Parallel Image Processing in OpenMP - Image Blocks
I'm doing my first steps in the OpenMP world.
I have an image I want to apply a filter on.
Since the image is large I wanted to break it into blocks and apply the filter on each independently in parallel.
Namely, I'm creating 4 images I want to have different threads.
I'm using Intel IPP for the handling of the images and the function to apply on each sub image.
I described the code here:
The problem is I tried both sections and parallel for and got only 20% improvement.
What am I doing wrong?
How can I tell each "Worker" that though data is taken from the same array, it is safe to read (Data won't change) and write (Each worker has exclusive approach to its part of the result image).

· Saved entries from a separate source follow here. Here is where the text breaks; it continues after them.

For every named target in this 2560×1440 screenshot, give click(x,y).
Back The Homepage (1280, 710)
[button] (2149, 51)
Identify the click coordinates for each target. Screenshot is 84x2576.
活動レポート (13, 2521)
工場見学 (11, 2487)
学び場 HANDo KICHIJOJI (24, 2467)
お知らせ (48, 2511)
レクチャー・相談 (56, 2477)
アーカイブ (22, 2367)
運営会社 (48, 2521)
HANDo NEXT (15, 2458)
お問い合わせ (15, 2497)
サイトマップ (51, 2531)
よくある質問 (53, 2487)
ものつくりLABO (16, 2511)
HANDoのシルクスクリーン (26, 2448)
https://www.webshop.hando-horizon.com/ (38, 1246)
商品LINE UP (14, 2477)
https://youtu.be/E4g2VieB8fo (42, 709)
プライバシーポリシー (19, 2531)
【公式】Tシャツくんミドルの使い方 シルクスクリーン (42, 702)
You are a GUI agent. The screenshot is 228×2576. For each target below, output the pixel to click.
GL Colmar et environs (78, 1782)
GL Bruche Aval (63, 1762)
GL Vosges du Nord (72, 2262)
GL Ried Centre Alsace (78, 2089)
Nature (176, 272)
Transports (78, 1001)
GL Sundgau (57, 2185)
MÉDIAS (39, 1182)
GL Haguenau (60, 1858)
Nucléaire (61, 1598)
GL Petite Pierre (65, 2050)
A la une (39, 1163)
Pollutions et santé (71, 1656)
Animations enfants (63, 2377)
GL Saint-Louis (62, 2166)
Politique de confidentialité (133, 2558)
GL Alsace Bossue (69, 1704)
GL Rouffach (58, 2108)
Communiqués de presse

When I quickly check the code, one thing I note is that the code is not handling the image border. Is this some bug there?http://scc.qibebt.cas.cn/docs/compiler/intel/2011/ipp/ipp_manual/IPPI/ippi_ch9/ch9_borders.htm
Also how Intel IPP is linked in the code, dynamic, or static?
Also to further checking the threading behavior, I also to use some performance tools, like Intel vtune to understand how this code is running the processors, and see if it is really executed in parallelism.
make sure that use static linking with non-threaded ippi library. In this way you can use the next approach:
int height = dstRoiSize.height;
int width = dstRoiSize.width;
Ipp32f *pSrc1, *pDst1;
int nThreads, cH, cT;
#pragma omp parallel shared( pSrc, pDst, nThreads, width, height, kernelSize,\
xAnchor, cH, cT ) private( pSrc1, pDst1 )
#pragma omp master
nThreads = omp_get_num_threads();
cH = height / nThreads;
cT = height % nThreads;
#pragma omp barrier
int id = omp_get_thread_num();
pSrc1 = (Ipp32f*)( (Ipp8u*)pSrc + id * cH * srcStep );
pDst1 = (Ipp32f*)( (Ipp8u*)pDst + id * cH * dstStep );
if( id != ( nThreads - 1 )) curH = cH;
else curH = cH + cT;
ippiFilterRow_32f_C1R( pSrc1, srcStep, pDst1, dstStep,
width, curH, pKernel, kernelSize, xAnchor );
"master" region is required for calculating an amount of work for each thread, after "barrier" each thread can calculate the region of image to process (independently). You see OMP keywords "shared" and "private" in the parallel region declaration to distinguish shared and private variables.
yes, this approach is used in ippiFilterXXX functions - you can compare IPP threaded and non-threaded libraries to see the gain. You can use IPP performance system for this purpose (PS) that is a part of each IPP release. I see up to ~2.2x speedup on my laptop (HSWx2 + HT on) for ippiFilter_32f_C1R for masksize 3x3 and 720x480 roi.